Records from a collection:
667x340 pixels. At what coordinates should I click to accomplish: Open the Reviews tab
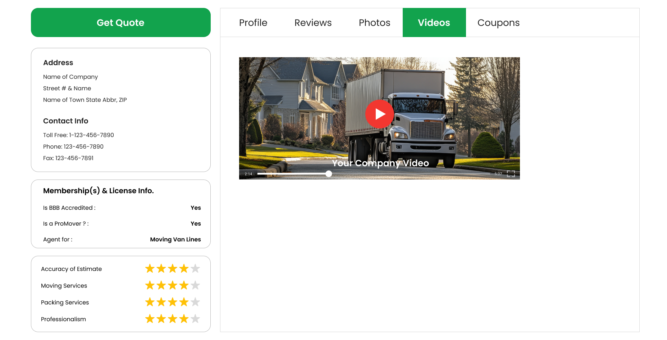coord(312,22)
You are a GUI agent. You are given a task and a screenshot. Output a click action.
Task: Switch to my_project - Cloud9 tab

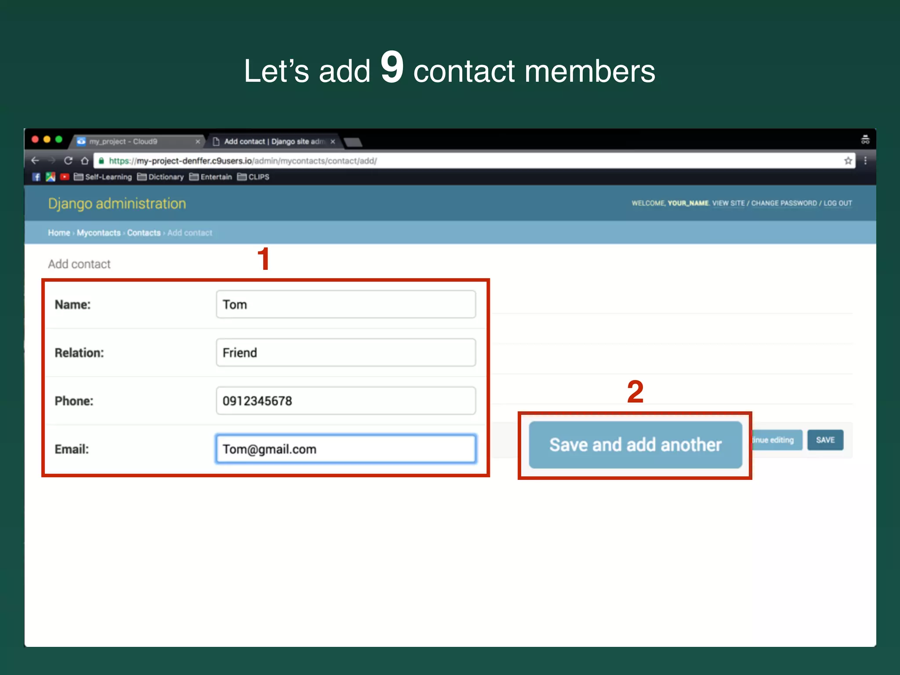tap(123, 142)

* The task *
This calls for an exact copy of all the entries above, with the pictures omitted.

* Output for this task *
667x340 pixels. At what coordinates should I click to accomplish: Open the Reviews tab
coord(312,22)
You are a GUI agent. You are given a task and a screenshot. Output a click action.
Task: Switch to my_project - Cloud9 tab

tap(123, 142)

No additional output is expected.